The results obtained indicated the severity of allergic inflammation and were confirmed by histological examination of polypous tissue taken during a biopsy or removed during surgery.

Morphologically, the picture of vasculitis, pronounced plethora, marginal standing of leukocytes, and leukodiapedesis was determined. Scattered eosinophils were visible in large numbers in the edematous ground substance.

Due to the lack of recommendations to date on the duration and dosage of use of montelukast sodium, we have determined a treatment regimen for nasal obstruction in patients with PRS with continuous use of minimal doses (4-5 mg) of the drug recommended for the treatment of allergic rhinitis and bronchial asthma in children for 18 months. [10, 18-20].

The therapeutic effect of the leukotriene receptor blocker was assessed after 14 days, 1 month, 6 months and 1 year compared with baseline data.

It was found that when using this drug in patients with PRS, a decrease in the volume of polypous tissue was observed, which significantly affected the state of nasal breathing and was reflected in the indicators of anterior active rhinomanometry, acid-base balance and LTC4 concentration in the blood serum.

The most pronounced therapeutic effect of treatment was observed in patients with stage III-IV polyposis (Tables 1, 2). The decrease in LTC4 concentration occurred more intensely during the 1st month.

Table 1. Efficacy of conservative treatment of nasal obstruction in patients with stage III polyposis (n=43) Note. Here and in the table. 2: * - statistically significant differences for p<0.05 compared to the state before treatment. Table 2. Efficacy of conservative treatment of nasal obstruction in patients with stage IV polyposis (n=18)

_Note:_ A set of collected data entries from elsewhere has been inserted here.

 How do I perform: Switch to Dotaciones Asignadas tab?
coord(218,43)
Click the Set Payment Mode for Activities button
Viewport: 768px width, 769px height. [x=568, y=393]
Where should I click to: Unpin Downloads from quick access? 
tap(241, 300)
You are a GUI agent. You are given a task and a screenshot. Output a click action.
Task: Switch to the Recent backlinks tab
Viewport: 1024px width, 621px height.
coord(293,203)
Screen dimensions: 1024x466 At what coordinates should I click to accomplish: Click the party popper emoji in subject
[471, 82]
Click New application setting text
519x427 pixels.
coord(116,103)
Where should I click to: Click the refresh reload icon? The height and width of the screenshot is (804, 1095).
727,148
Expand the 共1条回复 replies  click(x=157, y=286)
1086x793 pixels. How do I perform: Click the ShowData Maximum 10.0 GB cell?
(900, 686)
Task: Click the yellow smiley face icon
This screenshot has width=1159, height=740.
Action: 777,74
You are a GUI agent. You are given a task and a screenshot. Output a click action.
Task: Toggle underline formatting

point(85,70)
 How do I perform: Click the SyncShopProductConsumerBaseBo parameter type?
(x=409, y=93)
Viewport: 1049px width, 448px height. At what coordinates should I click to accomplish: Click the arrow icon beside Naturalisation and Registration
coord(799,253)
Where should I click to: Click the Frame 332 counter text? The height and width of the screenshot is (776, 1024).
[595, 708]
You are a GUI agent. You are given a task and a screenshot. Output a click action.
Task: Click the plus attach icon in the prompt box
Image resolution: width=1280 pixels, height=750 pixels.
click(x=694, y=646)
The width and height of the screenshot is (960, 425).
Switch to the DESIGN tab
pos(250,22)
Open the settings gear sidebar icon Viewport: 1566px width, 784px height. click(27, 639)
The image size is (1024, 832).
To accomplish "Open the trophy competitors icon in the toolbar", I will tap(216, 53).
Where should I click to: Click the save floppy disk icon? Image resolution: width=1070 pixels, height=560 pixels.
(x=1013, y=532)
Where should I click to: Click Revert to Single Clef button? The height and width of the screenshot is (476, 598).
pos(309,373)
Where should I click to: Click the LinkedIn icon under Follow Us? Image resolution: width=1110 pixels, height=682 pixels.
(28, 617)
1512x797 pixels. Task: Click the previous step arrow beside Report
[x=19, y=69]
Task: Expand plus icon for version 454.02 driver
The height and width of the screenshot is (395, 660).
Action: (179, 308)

After 2 weeks in patients with stage III polyposis, the concentration of LTC4 decreased by 15.4±0.033%, after 1 month from the start of treatment - by 18.7±0.039%, reaching the values ​​of stage II polyposis. After 6 months, the concentration of leukotrienes decreased by 21.1±0.043%, and after 1 year - by 24.4±0.049% of the initial value.

Just as in patients with a lower degree of polyposis, in patients with stage IV the decrease in the concentration of leukotriene C4 occurred most intensively during the 1st month of treatment.

After 2 weeks, the concentration of LTC4 in patients with stage IV decreased by 30.9%, after 1 month from the start of treatment - by 43%, reaching the values ​​of stage II polyposis. After 6 months, the concentration of leukotrienes decreased by 45.5%, and after 1 year - by 46.9% of the initial value.

A slow decrease in acid-base status in stage IV polyposis indicated the depth of tissue hypoxia.

During treatment, against the background of a decrease in LTC4 concentration, a qualitative change occurred in the composition of the study group: if before treatment the majority (70.1%) of patients were patients with stage III-IV nasal polyposis, then after 1 month the majority (81.6%) patients had stage I-II polyposis.

The use of a leukotriene receptor blocker for the treatment of nasal obstruction of polyposis allowed 73.8% of patients with stage III-IV polyposis to restore the adequacy of nasal breathing without resorting to surgical intervention, and to achieve stabilization of the process during dynamic observation from 1.5 to 3 years.

The effectiveness of using a leukotriene receptor blocker was confirmed histologically.

It was found that as a result of treatment with a leukotriene receptor blocker in both primary and recurrent polyposis, including in the presence of bronchial asthma, the exudative component of allergic inflammation disappeared, as evidenced by the absence of edema, plethora, and a significant decrease in eosinophilic infiltration.

The results obtained served as a morphological justification for the possibility and effectiveness of using minimal doses of a leukotriene receptor blocker for the pharmacological control of nasal obstruction in patients with PRS and formed the basis for the invention “Method for the treatment and prevention of nasal obstruction in patients with polypous rhinosinusitis” (patent No. 2499597 dated November 27, 2013).

Due to the low effectiveness of conservative treatment within 2 months, 26 of 87 (29.9%) patients with PRS underwent endonasal endoscopic polysinsotomy.